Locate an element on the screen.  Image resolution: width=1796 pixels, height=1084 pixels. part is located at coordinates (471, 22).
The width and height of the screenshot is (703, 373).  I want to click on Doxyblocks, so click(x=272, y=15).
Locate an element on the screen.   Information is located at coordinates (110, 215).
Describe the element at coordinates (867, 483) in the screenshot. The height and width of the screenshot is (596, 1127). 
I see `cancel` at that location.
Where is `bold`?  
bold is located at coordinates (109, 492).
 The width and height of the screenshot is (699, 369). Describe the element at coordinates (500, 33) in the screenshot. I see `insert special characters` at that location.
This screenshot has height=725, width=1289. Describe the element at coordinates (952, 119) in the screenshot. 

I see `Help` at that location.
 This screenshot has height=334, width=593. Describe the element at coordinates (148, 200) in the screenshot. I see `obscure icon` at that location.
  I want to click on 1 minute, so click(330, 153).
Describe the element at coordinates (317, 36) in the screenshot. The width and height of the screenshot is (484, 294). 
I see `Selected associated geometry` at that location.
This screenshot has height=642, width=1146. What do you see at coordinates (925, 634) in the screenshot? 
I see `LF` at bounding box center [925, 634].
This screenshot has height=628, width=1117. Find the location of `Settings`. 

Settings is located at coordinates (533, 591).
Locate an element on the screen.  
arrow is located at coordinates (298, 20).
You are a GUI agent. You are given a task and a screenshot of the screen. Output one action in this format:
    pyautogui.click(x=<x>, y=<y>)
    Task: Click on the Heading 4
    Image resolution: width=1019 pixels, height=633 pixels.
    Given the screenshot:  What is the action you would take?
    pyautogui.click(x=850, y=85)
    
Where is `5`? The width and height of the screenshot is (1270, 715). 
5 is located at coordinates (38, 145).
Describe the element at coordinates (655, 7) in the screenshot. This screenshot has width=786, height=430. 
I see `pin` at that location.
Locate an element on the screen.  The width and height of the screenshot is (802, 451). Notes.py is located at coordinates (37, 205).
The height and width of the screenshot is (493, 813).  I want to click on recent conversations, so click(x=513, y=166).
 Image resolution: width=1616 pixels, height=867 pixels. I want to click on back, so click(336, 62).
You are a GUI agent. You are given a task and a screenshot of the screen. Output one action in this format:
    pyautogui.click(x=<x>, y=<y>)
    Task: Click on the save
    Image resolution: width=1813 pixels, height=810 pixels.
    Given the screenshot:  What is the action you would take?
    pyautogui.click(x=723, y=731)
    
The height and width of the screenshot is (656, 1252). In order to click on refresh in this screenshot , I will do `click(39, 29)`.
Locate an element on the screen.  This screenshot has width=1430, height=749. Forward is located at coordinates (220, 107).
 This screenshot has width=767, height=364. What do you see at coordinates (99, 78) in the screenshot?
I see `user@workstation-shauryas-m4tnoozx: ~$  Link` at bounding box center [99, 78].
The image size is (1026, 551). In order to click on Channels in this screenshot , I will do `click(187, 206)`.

++++++++++++++++++++

> WRITTEN PROBLEM: Copy out the listing above word for word, every line in the same order.

> WRITTEN SOLUTION:
Locate an element on the screen.  Image resolution: width=1796 pixels, height=1084 pixels. part is located at coordinates (471, 22).
The width and height of the screenshot is (703, 373).  I want to click on Doxyblocks, so click(x=272, y=15).
Locate an element on the screen.   Information is located at coordinates (110, 215).
Describe the element at coordinates (867, 483) in the screenshot. The height and width of the screenshot is (596, 1127). 
I see `cancel` at that location.
Where is `bold`?  
bold is located at coordinates (109, 492).
 The width and height of the screenshot is (699, 369). Describe the element at coordinates (500, 33) in the screenshot. I see `insert special characters` at that location.
This screenshot has height=725, width=1289. Describe the element at coordinates (952, 119) in the screenshot. 

I see `Help` at that location.
 This screenshot has height=334, width=593. Describe the element at coordinates (148, 200) in the screenshot. I see `obscure icon` at that location.
  I want to click on 1 minute, so click(330, 153).
Describe the element at coordinates (317, 36) in the screenshot. The width and height of the screenshot is (484, 294). 
I see `Selected associated geometry` at that location.
This screenshot has height=642, width=1146. What do you see at coordinates (925, 634) in the screenshot? 
I see `LF` at bounding box center [925, 634].
This screenshot has height=628, width=1117. Find the location of `Settings`. 

Settings is located at coordinates (533, 591).
Locate an element on the screen.  
arrow is located at coordinates (298, 20).
You are a GUI agent. You are given a task and a screenshot of the screen. Output one action in this format:
    pyautogui.click(x=<x>, y=<y>)
    Task: Click on the Heading 4
    Image resolution: width=1019 pixels, height=633 pixels.
    Given the screenshot:  What is the action you would take?
    pyautogui.click(x=850, y=85)
    
Where is `5`? The width and height of the screenshot is (1270, 715). 
5 is located at coordinates (38, 145).
Describe the element at coordinates (655, 7) in the screenshot. This screenshot has width=786, height=430. 
I see `pin` at that location.
Locate an element on the screen.  The width and height of the screenshot is (802, 451). Notes.py is located at coordinates (37, 205).
The height and width of the screenshot is (493, 813).  I want to click on recent conversations, so click(x=513, y=166).
 Image resolution: width=1616 pixels, height=867 pixels. I want to click on back, so click(336, 62).
You are a GUI agent. You are given a task and a screenshot of the screen. Output one action in this format:
    pyautogui.click(x=<x>, y=<y>)
    Task: Click on the save
    Image resolution: width=1813 pixels, height=810 pixels.
    Given the screenshot:  What is the action you would take?
    pyautogui.click(x=723, y=731)
    
The height and width of the screenshot is (656, 1252). In order to click on refresh in this screenshot , I will do `click(39, 29)`.
Locate an element on the screen.  This screenshot has width=1430, height=749. Forward is located at coordinates (220, 107).
 This screenshot has width=767, height=364. What do you see at coordinates (99, 78) in the screenshot?
I see `user@workstation-shauryas-m4tnoozx: ~$  Link` at bounding box center [99, 78].
The image size is (1026, 551). In order to click on Channels in this screenshot , I will do `click(187, 206)`.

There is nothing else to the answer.